The whole team ran all over Toronto and also shut them down as well. They blocked six of Toronto's 11 shots, kept Altidore under an Invisibility Cloak for most of the game, and kept Jon Busch (who was in for the injured Sean Johnson) down to having to make only one save. Also on the injury list for the Fire are Mike Magee and Patrick Nyarko, who will definitely add to the speed and attacking prowess that the Fire showed. The idea of a Harrison Shipp cross to Magee should give every Fire fan shivers, and should make other fans shiver in fear. It'll be an interesting team to see perform when/if everyone is healthy and if the backline can stay strong while the midfielders and forwards ravage the opposing final third, playoffs aren't too completely absurd to talk about. They have the pieces, the Fire just have to put them together and they can compete with any team in the league.

Here lies the problem, however. First, Toronto had what can be thought of as their second team backline in the game and are struggling to find their identity. Even though they shut down big names like Bradley and Altidore, using Toronto as a measuring stick would be a terrible idea as they are trying to find their rhythm, just like the Fire. Toronto has also never won at Toyota Park in their nine games there and are currently trying to get through a road trip that can only be described as ridiculous. They haven't played at home so far and won't until May 10.
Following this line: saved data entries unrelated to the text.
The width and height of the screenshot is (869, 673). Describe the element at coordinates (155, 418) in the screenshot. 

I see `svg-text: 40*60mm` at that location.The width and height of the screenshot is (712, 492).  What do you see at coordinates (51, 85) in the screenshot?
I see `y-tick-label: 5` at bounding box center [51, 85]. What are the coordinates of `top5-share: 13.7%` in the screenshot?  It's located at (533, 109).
Not to make too many excuses for Toronto, but the other problem with getting too much hope up is that the Eastern Conference playoff race is bound to be close. With an expanded playoff system that includes six teams out of the 10 in each conference, there's more room for making it, but there are also some quality teams that could find their footing. New York City FC and Orlando City have very strong rosters when they have their entire team, Columbus Crew have a very strong team this year, and help us Superman if Toronto realizes their talent. These are all teams the Fire reside over in the standings right now, and even with plenty of time in the season, the conference isn't as clear cut as to who will be that good team that didn't make the playoffs.
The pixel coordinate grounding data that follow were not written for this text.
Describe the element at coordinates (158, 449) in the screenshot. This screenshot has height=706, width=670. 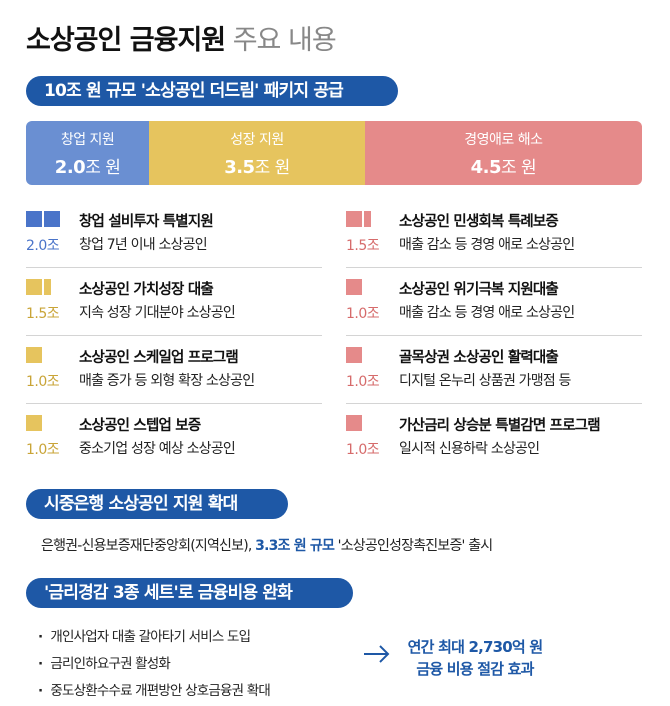
I see `item-description: 중소기업 성장 예상 소상공인` at that location.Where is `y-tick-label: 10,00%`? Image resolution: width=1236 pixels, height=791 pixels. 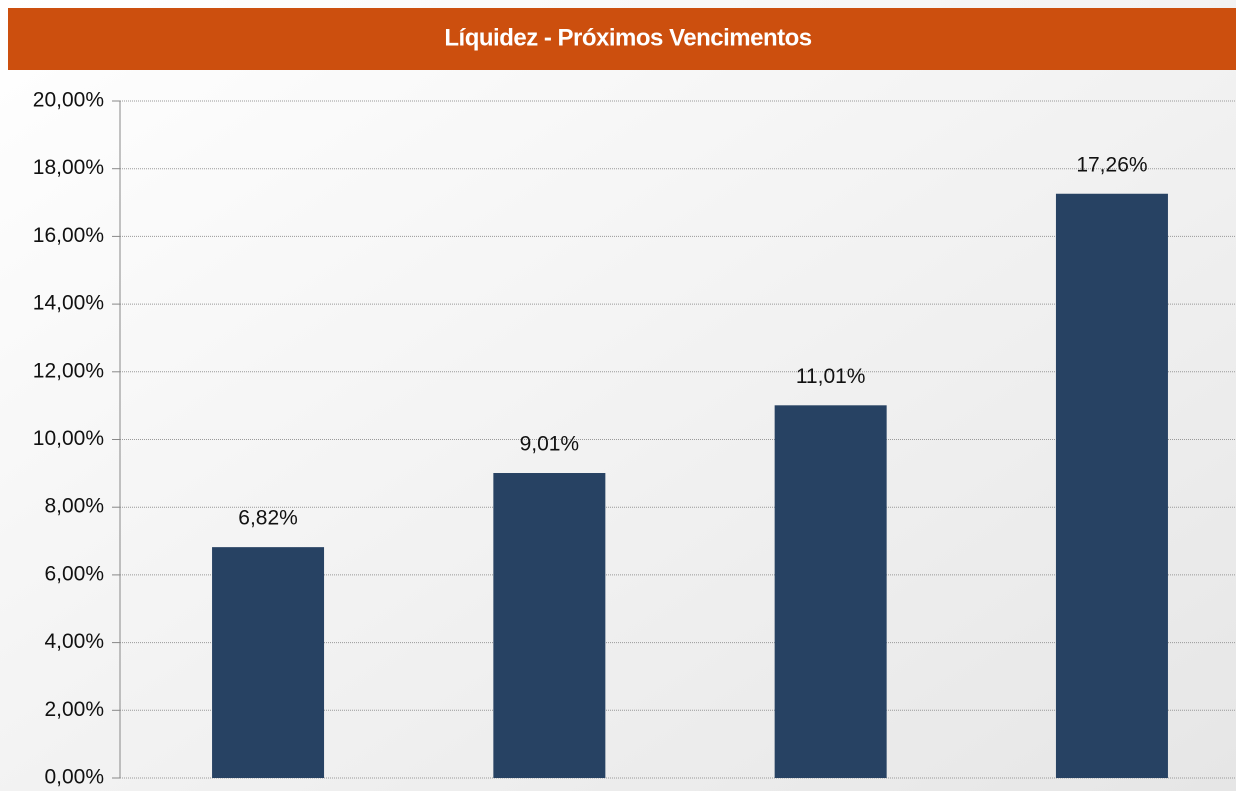
y-tick-label: 10,00% is located at coordinates (68, 438).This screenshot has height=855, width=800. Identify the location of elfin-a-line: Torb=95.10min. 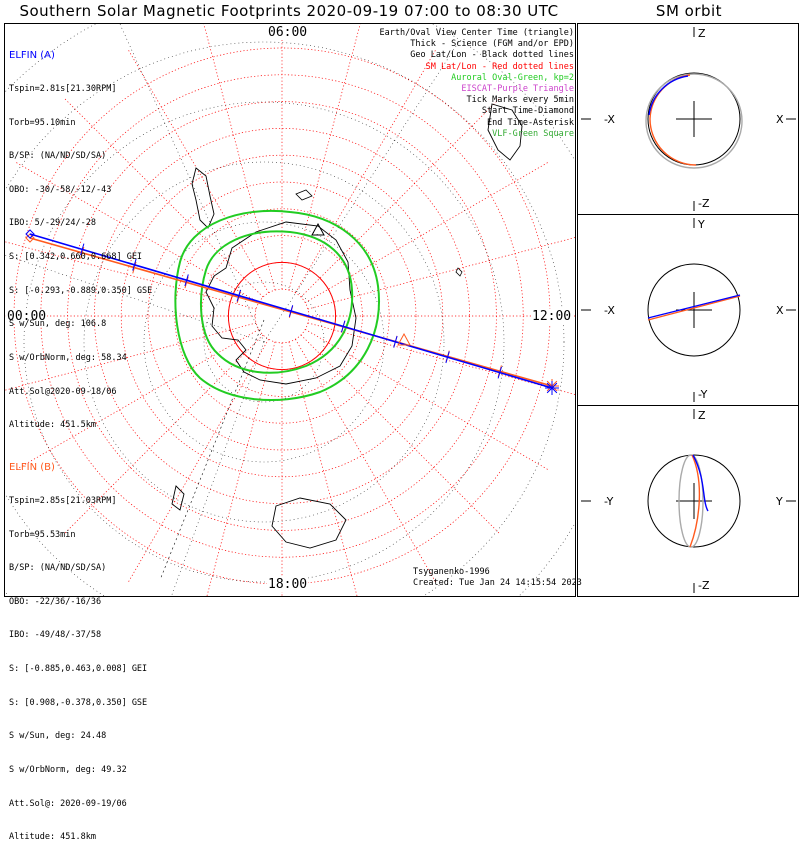
(42, 122).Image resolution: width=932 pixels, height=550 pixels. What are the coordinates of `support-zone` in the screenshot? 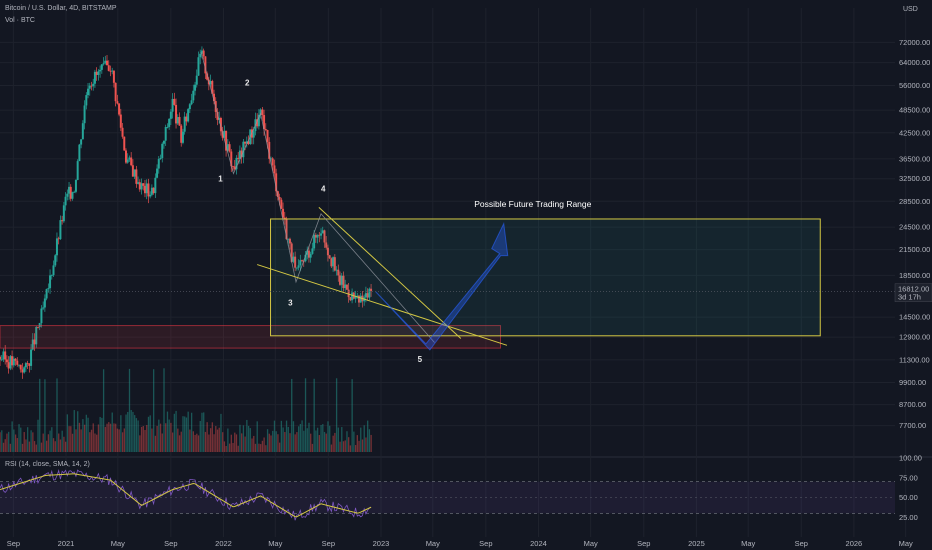 It's located at (251, 337).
If the Fire want to not be a part of that drama that will come at the end of the season, they need to be what most of the teams in the East drama won't be, consistent when needed. Look at the New England Revolution last year: after losing eight in a row, they ended up only losing two times in the next 14 games. Or even the Vancouver Whitecaps, who were on the fringe of the playoffs and won four of their last five to skate in. Toronto started off their first four last year 3-1 and ended up in 7th place. It all goes back to that famous story about the tortoise and the hare; it's not about how you start, it's how you finish.

Unfortunately for anyone wanting to see signs of progress, the Fire have a bye next week. However, they now know what they can continue to work on as they wait to take on the Montreal Impact on April 18. The Fire showed their fans what can happen when everything clicks -- it's now up to them to make sure things continue to click. Nothing would hurt more than to say that this was their best game of the season, but everything would feel right saying this was the game that pushed them to be one of the best in the conference. It'll take time to see how it all pans out, but this game showed what happens when the Fire control their own destiny.